A People's War?

Korea, occupied by Japan for thirty-five years, was liberated from Japan after World War II and divided into North Korea, a socialist dictatorship, part of the Soviet sphere of influence, and South Korea, a right-wing dictatorship, in the American sphere. There had been threats back and forth between the two Koreas, and when on June 25, 1950, North Korean armies moved southward across the 38th parallel in an invasion of South Korea, the United Nations, dominated by the United States, asked its members to help "repel the armed attack." Truman ordered the American armed forces to help South Korea, and the American army became the U.N. army. Truman said: "A return to the rule of force in international affairs would have far-reaching effects. The United States will continue to uphold the rule of law."

The United States' response to "the rule of force" was to reduce Korea, North and South, to a shambles, in three years of bombing and shelling.

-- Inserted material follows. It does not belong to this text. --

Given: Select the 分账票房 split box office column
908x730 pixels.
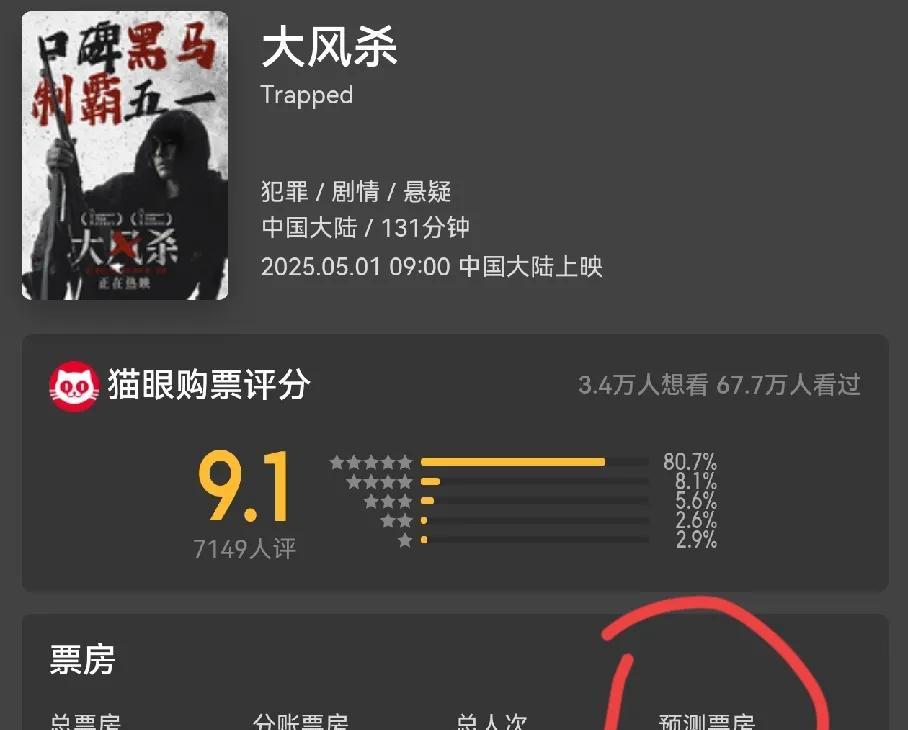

Napalm was dropped, and a BBC journalist described the result:

In front of us a curious figure was standing, a little crouched, legs straddled, arms held out from his sides. He had no eyes, and the whole of his body, nearly all of which was visible through tatters of burnt rags, was covered with a hard black crust speckled with yellow pus. ... He had to stand because he was no longer covered with a skin, but with a crust-like crackling which broke easily. ... I thought of the hundreds of villages reduced to ash which I personally had seen and realized the sort of casualty list which must be mounting up along the Korean front.
Perhaps 2 million Koreans, North and South, were killed in the Korean war, all in the name of opposing "the rule of force."

As for the rule of law Truman spoke about, the American military moves seemed to go beyond that. The U.N. resolution had called for action "to repel the armed attack and to restore peace and security in the area." But the American armies, after pushing the North Koreans back across the 38th parallel, advanced all the way up through North Korea to the Yalu River, on the border of China-which provoked the Chinese into entering the war. The Chinese then swept southward and the war was stalemated at the 38th parallel until peace negotiations restored, in 1953, the old boundary between North and South.